Gente da Rua da Cruz
4 de setembro de 2023Gente da Rua da Cruz por Jerdivan Nóbrega de Araújo.
Texto extraído da coluna Funes do Jornal a União publicado na data de 01/09/2023.
Quando o silêncio da madrugada era rompido pela voz de Pixico, acompanhada pela viola de Bideca, janelas se abriam para que os acordes passeassem suavemente por todos os quartos, salas e cozinhas. Uma voz e um dedilhado de viola que desciam da Rua da Cruz para o deleite das classes mais bem localizadas: o único elo entre duas classes sociais completamente antagônicas.
Rua da Cruz, da voz de ouro de Pixico e das maiores ceramistas da região. Eram artistas como Dona Lica, mãe de Dora de Filemon, Negra Gera, como carinhosamente a gente chamava, mãe de negro Paulo e Sofom, casada com Zé Bezerra, Zulmira, casada com Biuzão, aquele que toda noite dormia em pé em frente ao Cine Lux, na primeira sessão noturna, acordando sempre ao termino da segunda sessão, sempre no mesmo local, esquina da casa de Dr. Avelino Queiroga.
Maria, esposa de Bembém, Regina e suas meninas, que além de ceramistas, cultuavam o folclore de imagens infantis moldadas no barro, tais como bois, vacas, jumentos, caboclos e caboclas, bonecas e animais em profusão de cores; tudo o que vivenciava o imaginário infantil. Jubinha e sua esposa eram, também, dois ceramistas de mãos cheias; sem falar de Dona Biu, esposa de Zé da Rosa, grande pescador, pai de Corró e Gesci.
Nesse núcleo de produção, várias famílias da Rua da Cruz se dedicaram à fabricação de mercadorias de uso doméstico. O objetivo era servir a população através da disponibilidade de diversos vasilhames utilitários, usados no dia a dia das atividades domésticas do nosso povo. Eram potes, panelas, pratos, copos, agridais, xícaras, chaleiras e até filtros de água, todos manufaturados pelas mãos habilidosas dos moradores. A produção, que era comercializada aos sábados, encantava os locais e os turistas.

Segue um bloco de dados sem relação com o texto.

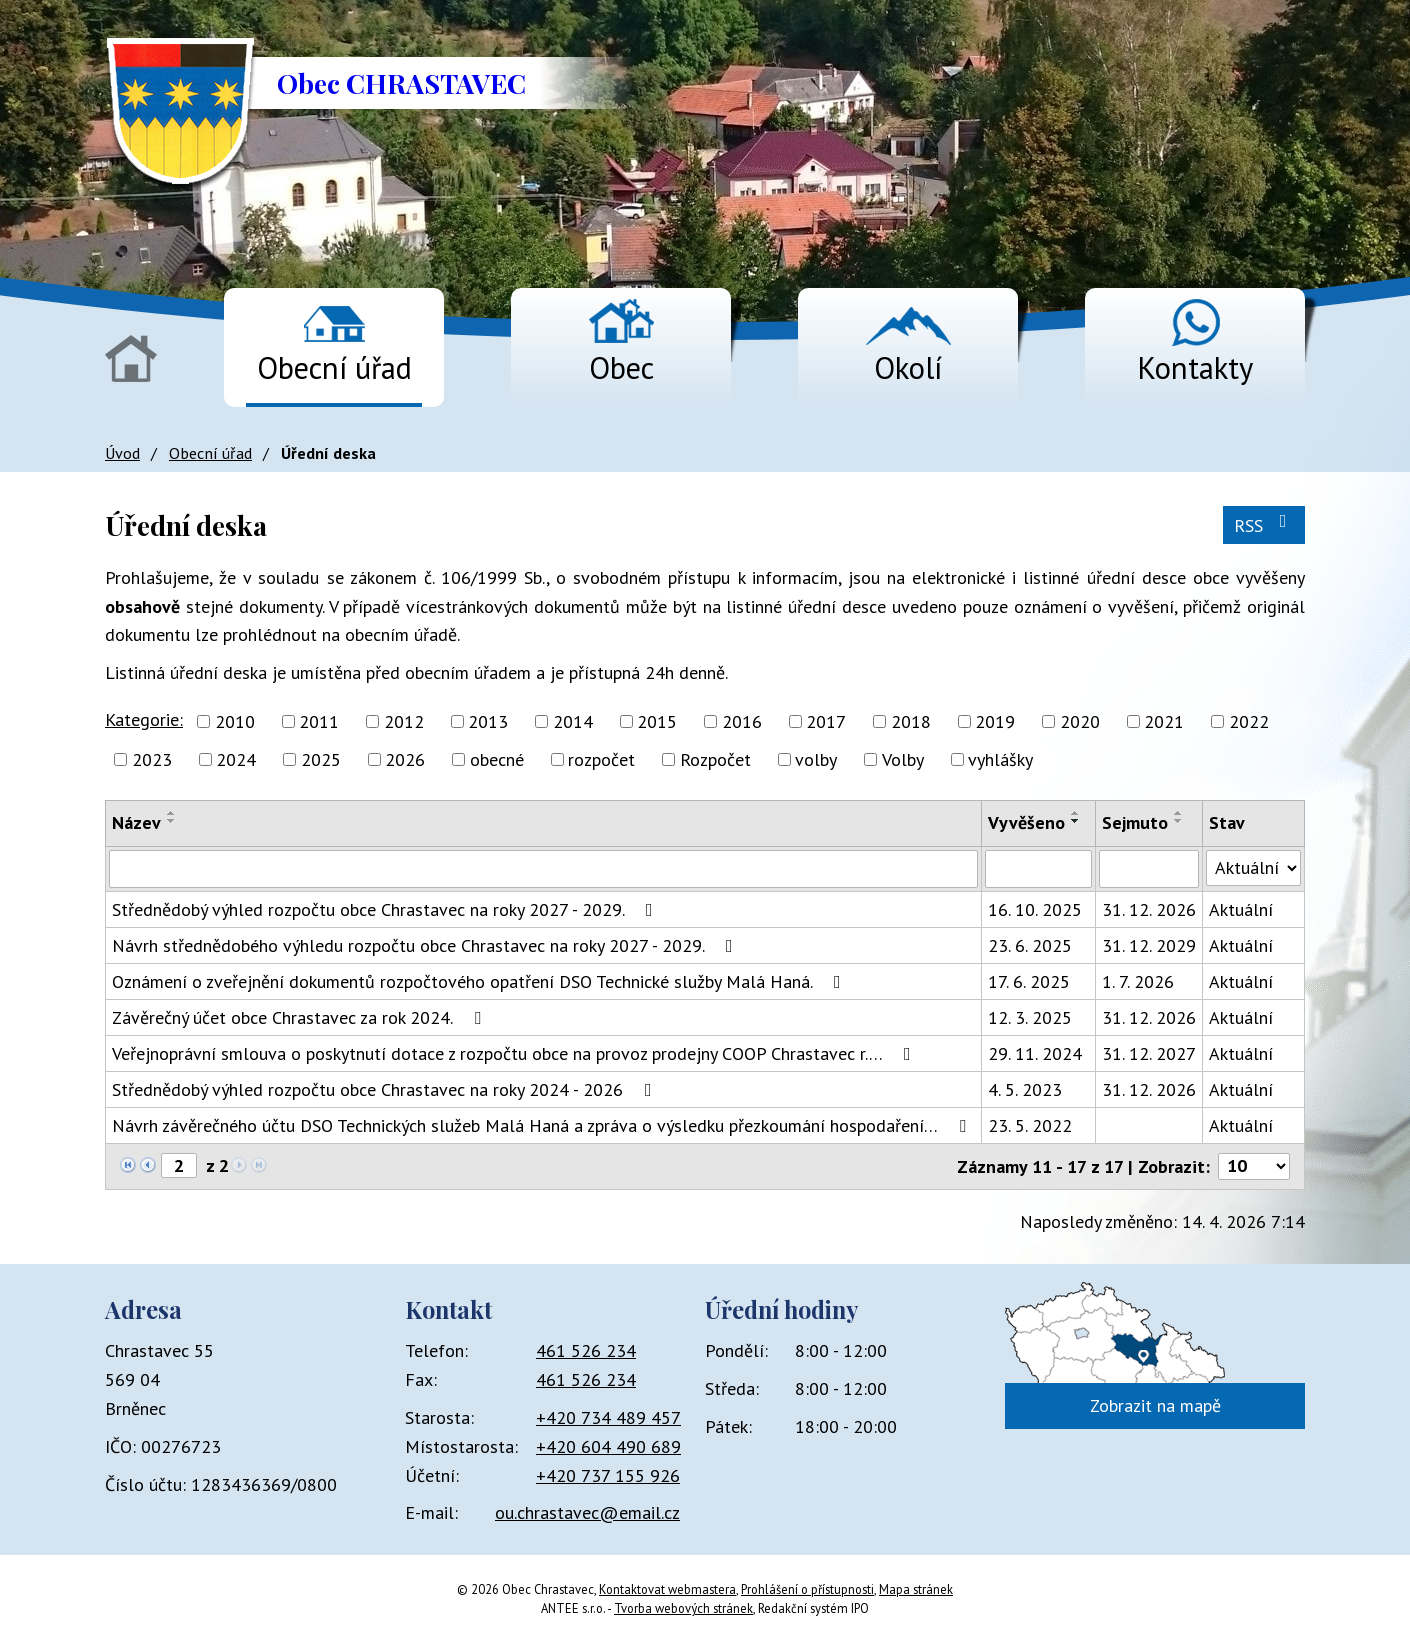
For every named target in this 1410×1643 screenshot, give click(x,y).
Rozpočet (715, 759)
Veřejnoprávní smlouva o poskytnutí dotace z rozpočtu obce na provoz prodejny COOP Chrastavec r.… (515, 1053)
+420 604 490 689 (608, 1446)
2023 (152, 759)
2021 (1164, 721)
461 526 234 (586, 1350)
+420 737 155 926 (608, 1475)
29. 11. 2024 (1035, 1053)
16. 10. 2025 (1035, 909)
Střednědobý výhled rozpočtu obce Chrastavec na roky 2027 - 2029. (386, 909)
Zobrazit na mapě (1155, 1405)
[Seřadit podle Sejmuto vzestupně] (1179, 813)
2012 (404, 721)
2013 (488, 721)
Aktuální (1241, 909)
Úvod (131, 358)
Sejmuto (1135, 822)
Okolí (908, 367)
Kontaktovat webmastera (667, 1589)
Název (136, 822)
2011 (319, 721)
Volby (903, 759)
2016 (742, 721)
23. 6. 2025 (1030, 945)
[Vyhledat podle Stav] (1253, 868)
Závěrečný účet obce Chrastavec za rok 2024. (300, 1017)
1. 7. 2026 (1138, 981)
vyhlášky (1000, 759)
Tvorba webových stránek (683, 1608)
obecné (497, 759)
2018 (911, 721)
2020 (1080, 721)
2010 (235, 721)
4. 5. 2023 (1025, 1089)
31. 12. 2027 (1149, 1053)
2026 (405, 759)
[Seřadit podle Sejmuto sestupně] (1179, 821)
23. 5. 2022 (1030, 1125)
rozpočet (601, 759)
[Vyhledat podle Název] (543, 869)
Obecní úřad (334, 367)
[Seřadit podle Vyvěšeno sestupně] (1076, 821)
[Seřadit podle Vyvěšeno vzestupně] (1076, 813)
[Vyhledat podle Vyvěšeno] (1038, 869)
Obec (621, 367)
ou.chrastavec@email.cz (587, 1512)
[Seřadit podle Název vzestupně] (172, 813)
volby (816, 759)
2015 (657, 721)
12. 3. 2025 (1030, 1017)
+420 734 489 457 (608, 1417)
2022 (1249, 721)
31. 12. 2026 (1149, 909)
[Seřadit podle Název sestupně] (172, 821)
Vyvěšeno (1026, 822)
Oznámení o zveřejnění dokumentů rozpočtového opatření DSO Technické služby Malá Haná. (480, 981)
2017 (826, 721)
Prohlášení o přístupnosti (807, 1589)
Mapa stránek (916, 1589)
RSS (1264, 524)
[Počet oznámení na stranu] (1254, 1166)
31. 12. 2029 (1149, 945)
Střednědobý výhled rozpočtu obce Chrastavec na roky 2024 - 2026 (386, 1089)
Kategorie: (144, 719)
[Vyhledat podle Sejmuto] (1149, 869)
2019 (995, 721)
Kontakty (1195, 367)
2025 (321, 759)
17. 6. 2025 (1029, 981)
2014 (573, 721)
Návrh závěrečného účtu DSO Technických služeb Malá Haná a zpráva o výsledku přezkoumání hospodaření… (543, 1125)
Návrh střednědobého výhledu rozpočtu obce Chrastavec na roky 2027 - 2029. (426, 945)
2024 (236, 759)
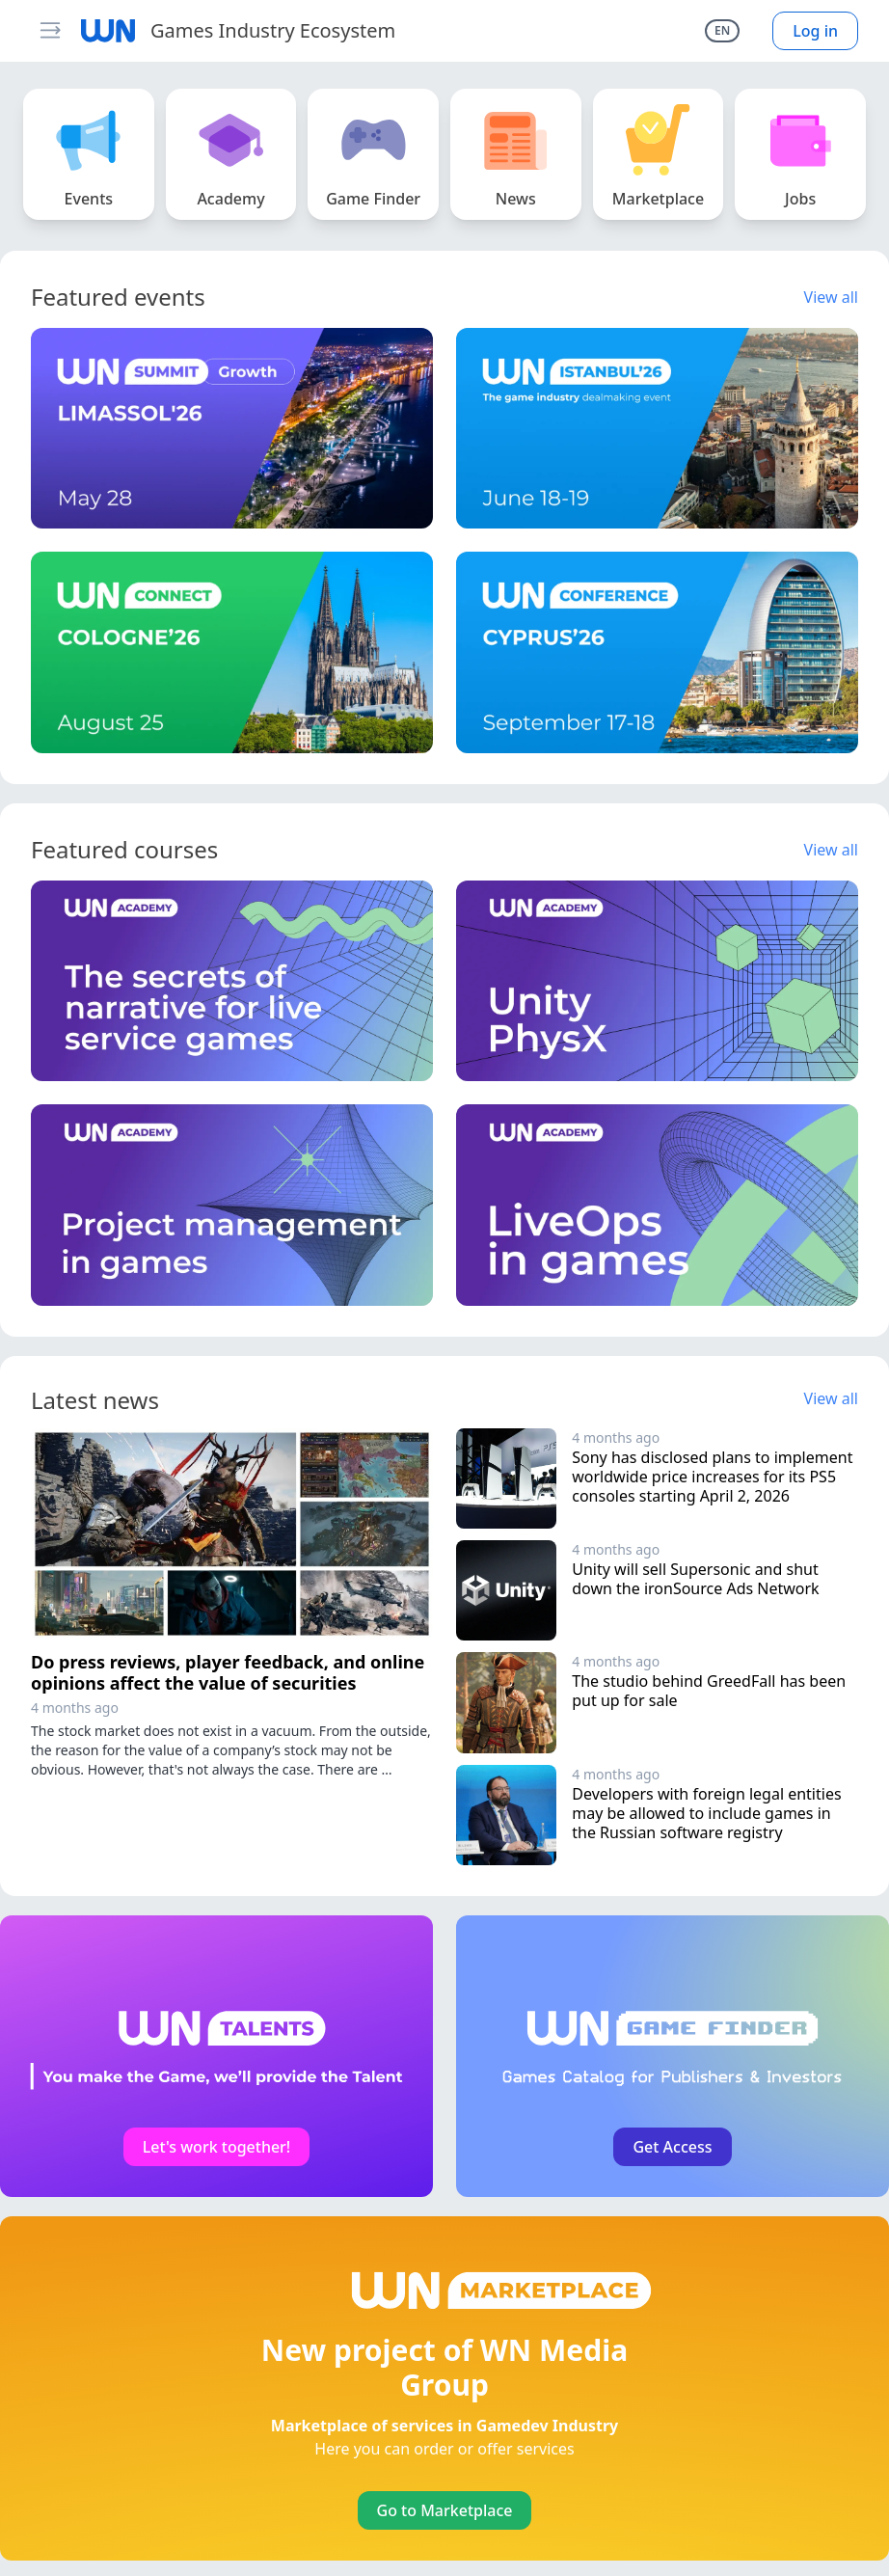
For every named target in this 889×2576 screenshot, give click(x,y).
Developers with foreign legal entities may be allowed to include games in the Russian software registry (709, 1813)
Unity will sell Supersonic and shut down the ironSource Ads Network (697, 1579)
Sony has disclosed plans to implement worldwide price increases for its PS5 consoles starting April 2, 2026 (714, 1476)
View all (831, 297)
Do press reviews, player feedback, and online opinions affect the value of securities (227, 1672)
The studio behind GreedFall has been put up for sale (710, 1690)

A Rua da Cruz abrigava, ainda, um dos mais importantes grupos folclóricos da cidade: O reisado. Eram dessa comunidade: Chico Espalha, Seu Bembém, Papagaio de Euclides (doador de sangue universal e inimigo número um do uso de camisas), “Bode Velho”, Fael, Maria de benigna com os seus porres, o padeiro Severino de Adilia, “Doutô Espalha” (grande violonista, músico dos bons, como todos os Espalhas), Reizinho do Cal, Zé de Souza do depósito de madeira, Zé Branco da Bodega, Joda (figura ímpar no carteado), Tié, Zé de Bú, Mané das Broas, Júlio Barbosa, Leônidas da padaria (vendida a seu Oliveira), Chico Mascena, Zé Herculano, Mané de Bomba, os cachaceiros Valério e Estelita, Zé Canhin, Miquiquio, Zuruê, Negro Índio, Nego Tanga, Cachorra Velha, Tuzin de Jubinha e tantos outros que fizeram a história da Rua da Cruz.
Lar para profissionais das mais diversas especialidades. Havia pintores de parede, pedreiros, ceramistas, pescadores, flandeleiros, como os irmãos Lau e Otávio, esgotadores de fossas, pegadores de passarinhos, caçadores, carpinteiros e agricultores.
Bons tempos da Rua da Cruz de casas humildes e esparsas, construídas em taipas e sapé, com seus terreiros de chão batido e sem iluminação pública, mas com sinalizações em suas entradas de que ali era um lar. Onde, à noite, as estrelas desciam para alegrar as histórias contadas à luz de lamparinas, embalando os sonhos dos jovens e adultos que lutavam pela sobrevivência, a cada dia carregando a sua cruz, sem jamais perder alegria de viver.
Ainda consigo ver as marcas do sofrimento de suas vidas estampando seus rostos em forma de rugas.